LE SENS DE LA JUSTICE 

Si la morale offre une base intéressante d’idéal pour l’action, ce n’est pas pour quelque grand système mais en raison de l’évidence sensible qu’offre le phénomène moral, évidence qui ne porte pas tant sur le contenu du bien que sur la nécessité de le servir de façon urgente. La morale est pensée comme sens de la justice, comme importance de se tourner vers le bien. Je ne réhabilite pas l’impératif catégorique kantien au sens d’un impératif qui impliquerait une présence consciente et universelle à l’esprit. Je crois que le bien est une idée et qu’un esprit abimé peut s’enliser dans des considérations toutes alimentaires. Le bien, comme toute idée, peut se perdre de vue.
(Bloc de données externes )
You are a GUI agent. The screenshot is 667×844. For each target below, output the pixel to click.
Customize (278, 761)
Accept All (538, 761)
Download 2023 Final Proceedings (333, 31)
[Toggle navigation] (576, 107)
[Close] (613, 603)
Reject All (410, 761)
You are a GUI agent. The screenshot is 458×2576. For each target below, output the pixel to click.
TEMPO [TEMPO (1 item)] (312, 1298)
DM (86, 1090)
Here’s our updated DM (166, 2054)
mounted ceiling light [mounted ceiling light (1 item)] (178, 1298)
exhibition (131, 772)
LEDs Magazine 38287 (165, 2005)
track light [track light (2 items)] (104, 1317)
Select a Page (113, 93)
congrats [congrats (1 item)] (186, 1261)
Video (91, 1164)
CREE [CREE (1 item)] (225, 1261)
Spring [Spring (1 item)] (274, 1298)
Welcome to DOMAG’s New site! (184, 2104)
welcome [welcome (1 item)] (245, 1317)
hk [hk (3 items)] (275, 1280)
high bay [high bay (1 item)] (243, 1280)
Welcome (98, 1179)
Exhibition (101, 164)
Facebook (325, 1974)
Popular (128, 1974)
Simone Weil écrit dans La Pesanteur et la Grâce : « L’homme qui vivait pour sa cité, sa famille, ses amis, pour s'enrichir, pour accroître sa situation sociale, etc. — une guerre, et on l'emmène comme esclave, et dès lors, pour toujours, il doit s'épuiser jusqu'à l'extrême limite de ses forces, simplement pour exister. Cela est affreux, impossible, et c'est pourquoi il ne se présente pas devant lui de fin si misérable qu'il ne s'y accroche, ne serait-ce que de faire punir l'esclave qui travaille à ses côtés. Il n'a plus le choix des fins. N'importe laquelle est comme une branche pour qui se noie. ». L’impératif moral n’est pas universel. Mais le propos de Weil met l’accent sur un point qui peut sembler évident : le choix de se ranger ou non derrière un idéal ne se pose qu’à celui qui se pose la question du sens à donner à son engagement, à son action sur terre, dans le face à face qui le confronte à l’imminence de sa mort. L’évidence du phénomène moral désigne donc ici une disposition humaine naturelle à la conscience du mal et à la nécessité de le combattre.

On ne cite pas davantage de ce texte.